2022 entwickelten MALTE HOYER (VERSENGOLD) und HANNES BRAUN (KISSIN‘ DYNAMITE) gemeinsam die Idee zu einem Kinder-Hörspiel. Es sollte in Richtung Fantasy-Roman wie etwa Narnia gehen und ihrem Genre des deutschsprachigen Mittelalter-Rocks eine Plattform geben. Der Plan lief für die bunten Hunde der Szene ausgezeichnet: Entstanden ist ein siebenstündiges Hörspiel mit Stephan Benson als Erzähler sowie ein 224seitiges Buch. An dem dazugehörigen 16-Track-Musikalbum haben 12 Bands mitgewirkt. Hört man es jedoch außerhalb des Hörspiel-Kontextes, bemerkt man, was für ein Etiketten-Schwindel hier zum Teil betrieben wird.
Das Titelstück startet vielversprechend mit Urwald-Flöte und -Trommeln, bis CHRIS HARMS, Sänger der Darkrocker LORD OF THE LOST, zu singen beginnt: „Du bist eine wahre Geschichte, die du lebst und du selbst erzählst.“ Es folgt ein Chor aus Rock- und Metal-Sängern, der Hoffnung und Vielfalt in einem Schlager verbreiten soll. Derartige Titel wie „Fallender Stern“ erinnern zum Einen an Kinder-Kitsch der 90er wie von PUR („Abenteuerland“). Gab es da nicht auch mal eine Zeichentrickserie namens Der Traumstein (1990-1995)? Zum Anderen erklingen warme Worte wie die von zivilen Bündnissen aus Verbänden, die sich immer pünktlich zu einer Bundestagswahl zusammenschließen, um danach wieder in Konkurrenz zueinander zu treten.
Noch seltsamer wird es im Musikvideo zu „Verlorene Träume“: JÖRG ROTH (SALTATIO MORTIS) tritt als Ritter „Alea der Bescheidene“ auf und scheint, mit seinem Beruf zu hadern: „Jedes Leben, das verlischt, nimmt tausend Träume mit ins Grab. Mit jedem Traum, der so vergeht, ein kleines Wunder mit ihm starb.“ Warum dann aber Krieger sein? Mit Kollegin ANNIE HURDY GURDY (ELUVEITIE) singt er: „Lass uns träumen von der Zeit, in der die Träume sicher sind, in der Mitgefühl und Zusammenhalt unser Leben hier bestimmt. Lass uns träumen von der Zeit, in der die Träume jedes Kind‘, eine Chance haben auf die Wirklichkeit.
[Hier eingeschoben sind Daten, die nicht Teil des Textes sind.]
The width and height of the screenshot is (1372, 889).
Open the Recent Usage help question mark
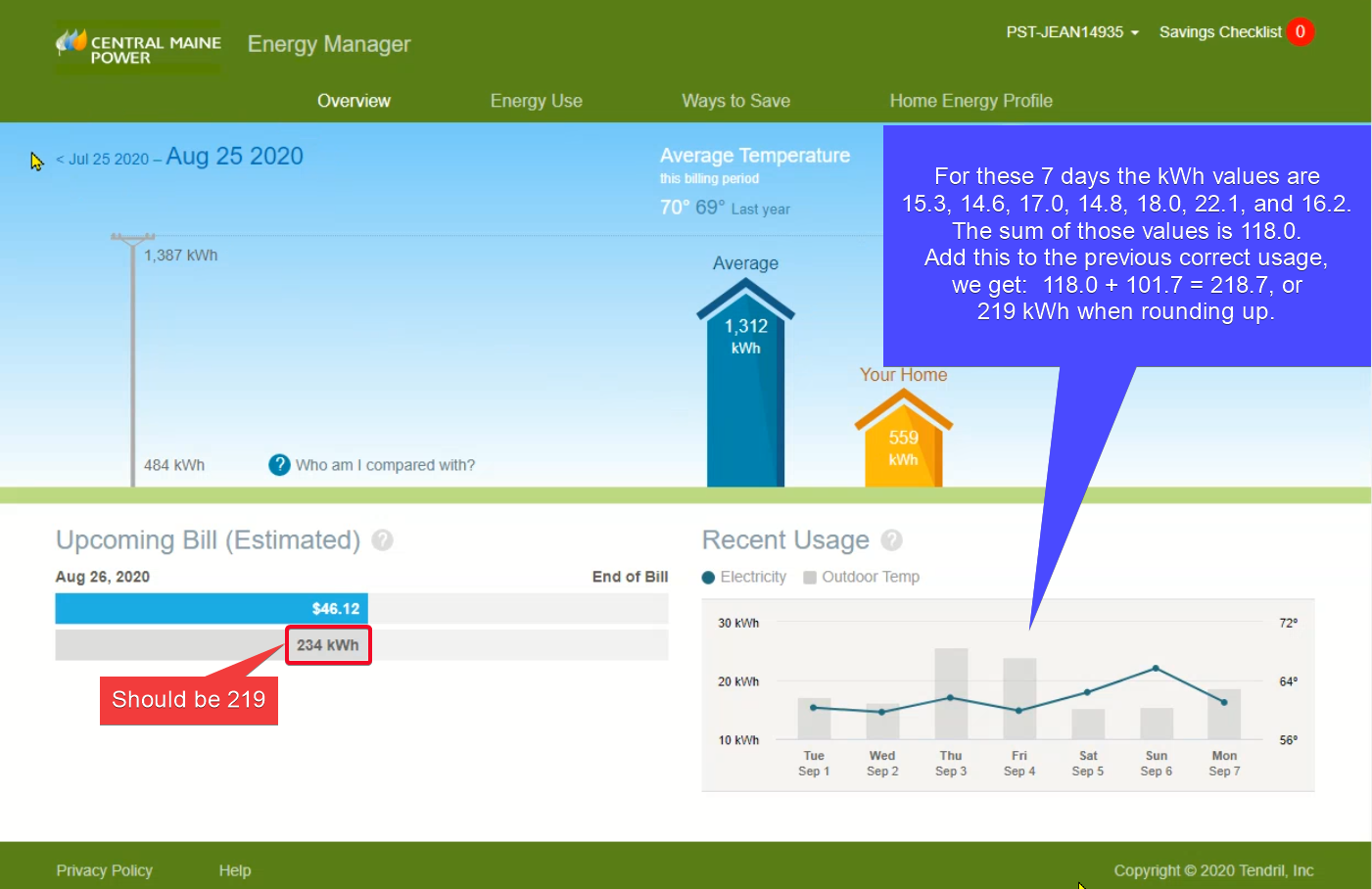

Lass uns träumen von der Zeit, die Frieden bringt.“ Das könnte ein DIE LINKE- oder BSW-Werbetitel sein. Geboten wird 08/15-Fantasy-Musik wie in dem diesjährigen Kino-Grauen Chantal im Märchenland. Später wird von TIM BERNARD (D’ARTAGNAN) dann doch ein echtes Kriegslied angestimmt („Von Anstand Und Moral“).
Kaum zu fassen ist das Arbeiterlied „Was Muss, Das Muss“, in dem HURLEY UND DIE PULVERAFFEN in Bergmannskluft zu Akkordeon davon singen, wie gerne sie ausgebeutet werden: „Ärmel hoch und halt dich ran! Denn Arbeit ist das halbe Leben und die andre Hälfte auch. Was kann es denn Schöneres geb’n als Maloche, Schweiß und Rauch?“ Die Rollen als Piraten, die sie sonst so gerne spielen, beruhen doch gerade auf der Verweigerung von Arbeit. Hier drücken sie dagegen die typisch deutsche Bejubelung des Arbeitszwanges aus.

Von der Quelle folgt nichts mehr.